Entries follow. Give back exactly the lines starting at the one containing "Exit the Incredibuild setup" and ending at the one containing "Click the redo", and no other lines.

* [PROVIDED MATERIAL]:
--- START ---

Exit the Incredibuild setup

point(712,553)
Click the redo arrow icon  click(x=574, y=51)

--- END ---
--- START ---

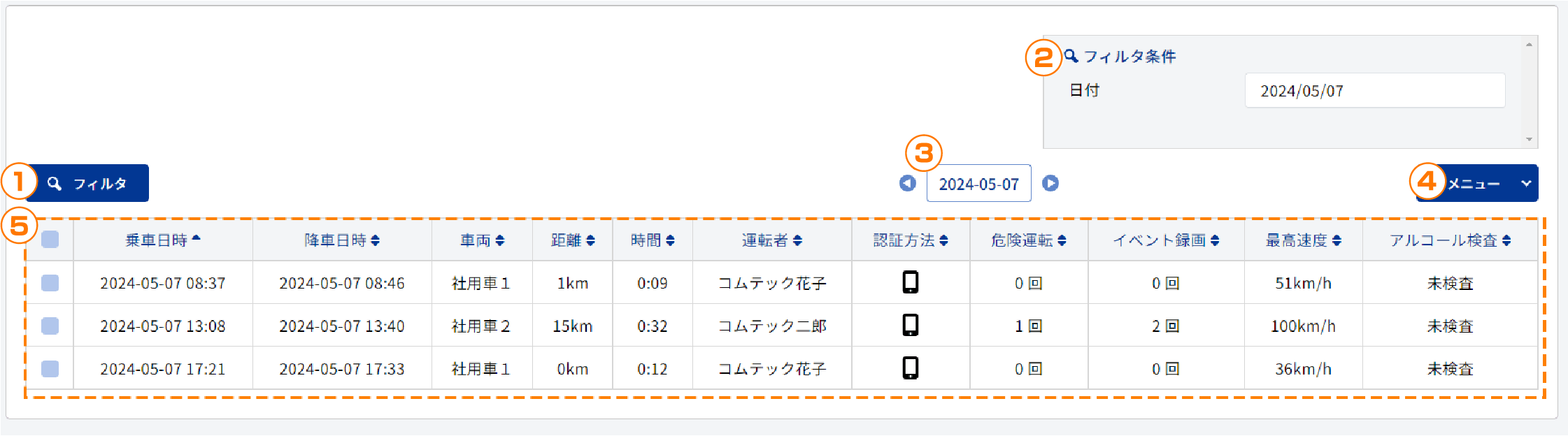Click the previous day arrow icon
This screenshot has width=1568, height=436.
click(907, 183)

--- END ---

* [REPLY TO THE EXERCISE]:
Exit the Incredibuild setup

point(712,553)
Click the redo arrow icon  click(x=574, y=51)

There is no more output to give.